### EXERCISE DETAILS
For each line in the data below, write an exact copy.

——

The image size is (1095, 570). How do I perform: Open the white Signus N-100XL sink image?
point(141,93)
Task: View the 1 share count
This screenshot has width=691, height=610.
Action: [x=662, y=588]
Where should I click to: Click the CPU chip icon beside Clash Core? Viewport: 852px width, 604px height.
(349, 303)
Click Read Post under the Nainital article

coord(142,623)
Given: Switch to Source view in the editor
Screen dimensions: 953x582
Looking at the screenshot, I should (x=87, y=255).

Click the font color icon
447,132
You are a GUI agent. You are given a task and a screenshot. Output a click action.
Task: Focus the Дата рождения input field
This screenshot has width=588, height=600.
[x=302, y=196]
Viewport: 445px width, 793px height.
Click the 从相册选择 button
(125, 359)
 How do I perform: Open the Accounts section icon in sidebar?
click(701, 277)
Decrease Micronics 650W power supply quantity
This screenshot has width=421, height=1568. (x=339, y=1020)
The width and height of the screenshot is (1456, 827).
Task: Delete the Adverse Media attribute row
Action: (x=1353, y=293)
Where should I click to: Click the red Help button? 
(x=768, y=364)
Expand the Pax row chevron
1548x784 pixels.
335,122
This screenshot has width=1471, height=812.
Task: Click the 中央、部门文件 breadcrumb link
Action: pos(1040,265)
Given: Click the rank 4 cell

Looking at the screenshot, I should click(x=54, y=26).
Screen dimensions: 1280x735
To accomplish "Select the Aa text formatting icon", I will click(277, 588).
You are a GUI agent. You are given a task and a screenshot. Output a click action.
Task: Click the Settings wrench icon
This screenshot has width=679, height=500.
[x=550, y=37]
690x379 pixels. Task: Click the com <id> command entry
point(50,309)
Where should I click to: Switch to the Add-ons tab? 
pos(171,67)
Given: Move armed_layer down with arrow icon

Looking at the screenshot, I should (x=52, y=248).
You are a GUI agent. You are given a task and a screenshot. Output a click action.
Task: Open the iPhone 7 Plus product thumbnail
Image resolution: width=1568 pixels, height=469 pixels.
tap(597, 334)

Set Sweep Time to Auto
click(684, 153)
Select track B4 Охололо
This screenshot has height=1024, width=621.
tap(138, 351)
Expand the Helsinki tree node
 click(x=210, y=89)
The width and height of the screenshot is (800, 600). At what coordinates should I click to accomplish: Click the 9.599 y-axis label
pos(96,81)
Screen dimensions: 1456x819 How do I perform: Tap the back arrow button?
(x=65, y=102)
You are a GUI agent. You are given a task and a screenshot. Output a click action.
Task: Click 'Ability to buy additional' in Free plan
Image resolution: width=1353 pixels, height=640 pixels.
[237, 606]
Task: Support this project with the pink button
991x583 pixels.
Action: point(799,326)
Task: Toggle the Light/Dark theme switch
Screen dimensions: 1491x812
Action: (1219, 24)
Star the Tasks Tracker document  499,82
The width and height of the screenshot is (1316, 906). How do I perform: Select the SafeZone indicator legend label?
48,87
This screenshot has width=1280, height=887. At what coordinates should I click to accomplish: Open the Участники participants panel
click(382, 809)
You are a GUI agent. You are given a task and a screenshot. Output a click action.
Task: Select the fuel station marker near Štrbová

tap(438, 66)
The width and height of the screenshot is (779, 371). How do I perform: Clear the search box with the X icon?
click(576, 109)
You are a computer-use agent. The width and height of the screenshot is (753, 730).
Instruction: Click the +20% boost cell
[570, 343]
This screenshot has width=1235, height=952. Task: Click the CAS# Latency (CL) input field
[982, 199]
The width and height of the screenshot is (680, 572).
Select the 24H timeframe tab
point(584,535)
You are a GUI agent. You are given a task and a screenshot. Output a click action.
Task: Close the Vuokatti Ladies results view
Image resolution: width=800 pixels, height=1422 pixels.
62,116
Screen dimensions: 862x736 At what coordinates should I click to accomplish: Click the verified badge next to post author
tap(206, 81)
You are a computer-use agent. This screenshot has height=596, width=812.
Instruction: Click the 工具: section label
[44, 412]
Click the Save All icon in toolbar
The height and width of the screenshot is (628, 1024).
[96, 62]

——

### SOLUTION TO THIS EXERCISE
The image size is (1095, 570). How do I perform: Open the white Signus N-100XL sink image?
point(141,93)
Task: View the 1 share count
This screenshot has width=691, height=610.
Action: [x=662, y=588]
Where should I click to: Click the CPU chip icon beside Clash Core? Viewport: 852px width, 604px height.
(349, 303)
Click Read Post under the Nainital article

coord(142,623)
Given: Switch to Source view in the editor
Screen dimensions: 953x582
Looking at the screenshot, I should (x=87, y=255).

Click the font color icon
447,132
You are a GUI agent. You are given a task and a screenshot. Output a click action.
Task: Focus the Дата рождения input field
This screenshot has width=588, height=600.
[x=302, y=196]
Viewport: 445px width, 793px height.
Click the 从相册选择 button
(125, 359)
 How do I perform: Open the Accounts section icon in sidebar?
click(701, 277)
Decrease Micronics 650W power supply quantity
This screenshot has width=421, height=1568. (x=339, y=1020)
The width and height of the screenshot is (1456, 827).
Task: Delete the Adverse Media attribute row
Action: (x=1353, y=293)
Where should I click to: Click the red Help button? 
(x=768, y=364)
Expand the Pax row chevron
1548x784 pixels.
335,122
This screenshot has width=1471, height=812.
Task: Click the 中央、部门文件 breadcrumb link
Action: pos(1040,265)
Given: Click the rank 4 cell

Looking at the screenshot, I should click(x=54, y=26).
Screen dimensions: 1280x735
To accomplish "Select the Aa text formatting icon", I will click(277, 588).
You are a GUI agent. You are given a task and a screenshot. Output a click action.
Task: Click the Settings wrench icon
This screenshot has width=679, height=500.
[x=550, y=37]
690x379 pixels. Task: Click the com <id> command entry
point(50,309)
Where should I click to: Switch to the Add-ons tab? 
pos(171,67)
Given: Move armed_layer down with arrow icon

Looking at the screenshot, I should (x=52, y=248).
You are a GUI agent. You are given a task and a screenshot. Output a click action.
Task: Open the iPhone 7 Plus product thumbnail
Image resolution: width=1568 pixels, height=469 pixels.
tap(597, 334)

Set Sweep Time to Auto
click(684, 153)
Select track B4 Охололо
This screenshot has height=1024, width=621.
tap(138, 351)
Expand the Helsinki tree node
 click(x=210, y=89)
The width and height of the screenshot is (800, 600). At what coordinates should I click to accomplish: Click the 9.599 y-axis label
pos(96,81)
Screen dimensions: 1456x819 How do I perform: Tap the back arrow button?
(x=65, y=102)
You are a GUI agent. You are given a task and a screenshot. Output a click action.
Task: Click 'Ability to buy additional' in Free plan
Image resolution: width=1353 pixels, height=640 pixels.
[237, 606]
Task: Support this project with the pink button
991x583 pixels.
Action: point(799,326)
Task: Toggle the Light/Dark theme switch
Screen dimensions: 1491x812
Action: (1219, 24)
Star the Tasks Tracker document  499,82
The width and height of the screenshot is (1316, 906). How do I perform: Select the SafeZone indicator legend label?
48,87
This screenshot has width=1280, height=887. At what coordinates should I click to accomplish: Open the Участники participants panel
click(382, 809)
You are a GUI agent. You are given a task and a screenshot. Output a click action.
Task: Select the fuel station marker near Štrbová

tap(438, 66)
The width and height of the screenshot is (779, 371). How do I perform: Clear the search box with the X icon?
click(576, 109)
You are a computer-use agent. The width and height of the screenshot is (753, 730).
Instruction: Click the +20% boost cell
[570, 343]
This screenshot has width=1235, height=952. Task: Click the CAS# Latency (CL) input field
[982, 199]
The width and height of the screenshot is (680, 572).
Select the 24H timeframe tab
point(584,535)
You are a GUI agent. You are given a task and a screenshot. Output a click action.
Task: Close the Vuokatti Ladies results view
Image resolution: width=800 pixels, height=1422 pixels.
62,116
Screen dimensions: 862x736 At what coordinates should I click to accomplish: Click the verified badge next to post author
tap(206, 81)
You are a computer-use agent. This screenshot has height=596, width=812.
Instruction: Click the 工具: section label
[44, 412]
Click the Save All icon in toolbar
The height and width of the screenshot is (628, 1024).
[96, 62]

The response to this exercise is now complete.